I have the following want table, which are generated with rowwise() and mutate().
The main issue is that this solution is too slow.
The actual dataset contains around 15,000,000 rows, and took around 6 hours to complete.
What I hope to do is to convert the rowwise() and mutate() operations into tidytable so that it can leverage on data.table speed. Or maybe I just need a base R solution?
set.seed(1990)
mydf <- tibble(id = as.vector(outer(letters, letters, paste0))[1:10]

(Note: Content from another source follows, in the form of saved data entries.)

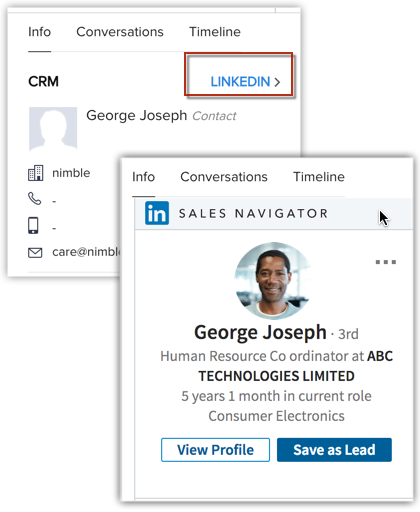The image size is (420, 512).
Task: Open the three-dot more options menu
Action: (386, 262)
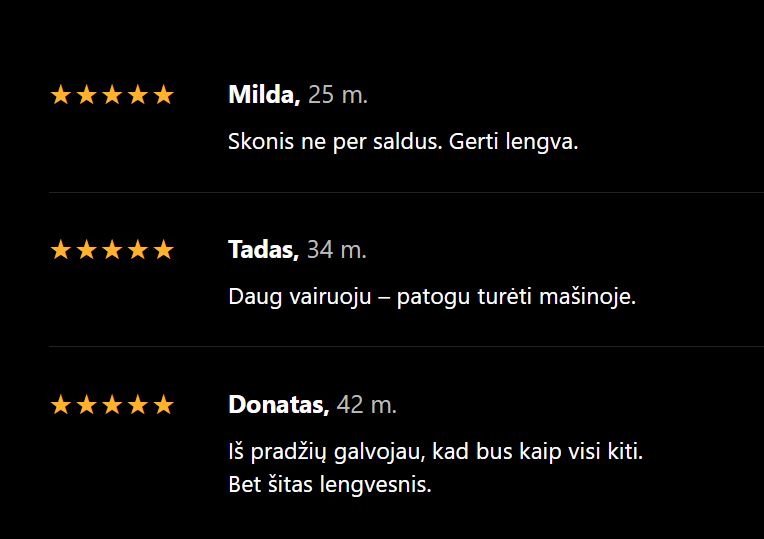Click the first star in Donatas's rating
The height and width of the screenshot is (539, 764).
point(61,405)

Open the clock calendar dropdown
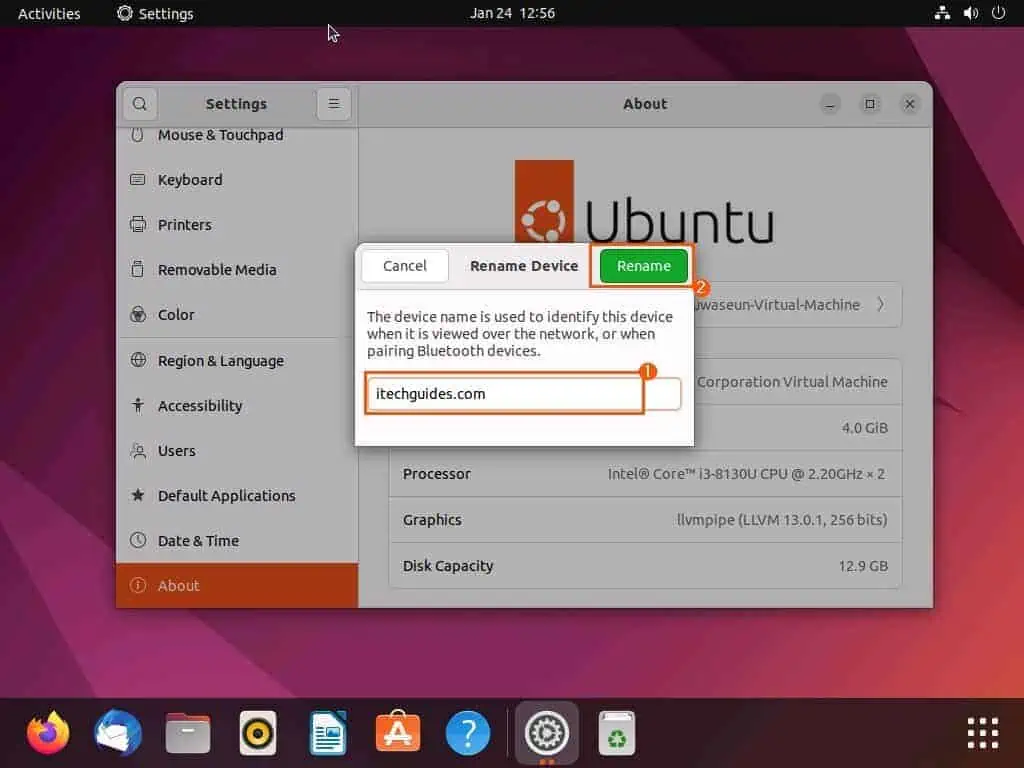[x=512, y=13]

, open_week = rep(1:5,2)) %>%
mutate(close_week = open_week + sample(1:5,10, replace = T)) %>%
arrange(open_week)
mydf
# some are closed, some are not closed # if not closed, set to NA
mydf$close_week[sample(c(TRUE, FALSE),10, replace = T, prob = c(0.1,0.9))] <- NA
mydf
# A tibble: 10 x 3
id open_week close_week
<chr> <int> <int>
1 aa 1 2
2 fa 1 4
3 ba 2 4
4 ga 2 NA
5 ca 3 7
6 ha 3 6
7 da 4 6
8 ia 4 5
9 ea 5 7
10 ja 5 9
# calculate up to the last week
week_last <- max(mydf$close_week, na.rm = T)
# create complete week grid
df <- as_tibble(data.frame(week = seq(from = min(mydf$open_week, na.rm = T)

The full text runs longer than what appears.